A classification of Curtis-Tits amalgams

TL;DR

This paper classifies Curtis-Tits amalgams over triangle-free simply-laced diagrams, revealing two main types and providing criteria for their relation to Kac-Moody groups, using Bass-Serre theory instead of Goldschmidt's lemma.

Contribution

It introduces a new classification approach for Curtis-Tits amalgams using Bass-Serre theory, distinguishing orientable and non-orientable types, and connects to Kac-Moody group structures.

Findings

Classification into orientable and non-orientable types.

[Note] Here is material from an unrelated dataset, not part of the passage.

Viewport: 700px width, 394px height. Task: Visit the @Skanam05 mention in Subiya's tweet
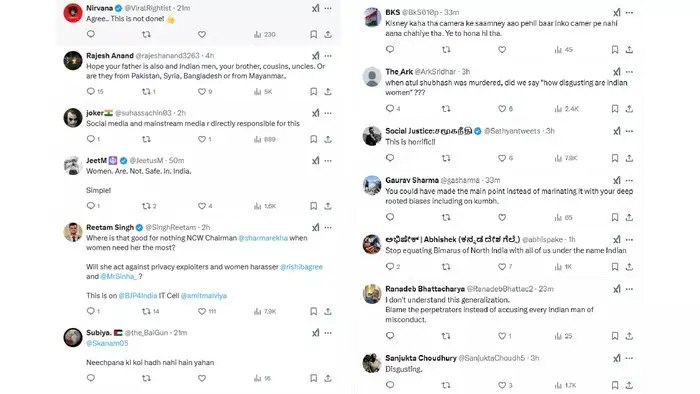pos(107,343)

A criterion for when amalgams give rise to Kac-Moody groups.

Many non-orientable amalgams have interesting non-trivial completions.

Abstract

A celebrated theorem of Curtis and Tits on groups with finite BN-pair shows that roughly speaking these groups are determined by their local structure. This result was later extended to Kac-Moody groups by P.~Abramenko and B.~M\"uhlherr. Their theorem states that a Kac-Moody group $G$ is the universal completion of an amalgam of rank two (Levi) subgroups, as they are arranged inside $G$ itself. Taking this result as a starting point, we define a Curtis-Tits structure over a given diagram to be an amalgam of groups such that the sub-amalgam corresponding to a two-vertex sub-diagram is the Curtis-Tits amalgam of some rank-$2$ group of Lie type. There is no a priori reference to an ambient group, nor to the existence of an associated (twin-) building. Indeed, there is no a priori guarantee that the amalgam will not collapse. We then classify these amalgams up to isomorphism. In the present paper we consider triangle-free simply-laced diagrams. Instead of using Goldschmidt's lemma, we introduce a new approach by applying Bass and Serre's theory of graphs of groups. The classification reveals a natural division into two main types: "orientable" and "non-orientable" Curtis-Tits structures. Our classification of orientable Curtis-Tits structures naturally fits with the classification of all locally split Kac-Moody groups using Moufang foundations. In particular, our classification yields a simple criterion for recognizing when Curtis-Tits structures give rise to Kac-Moody groups. The class of non-orientable Curtis-Tits structures is in some sense much larger. Many of these amalgams turn out to have non-trivial interesting completions inviting further study.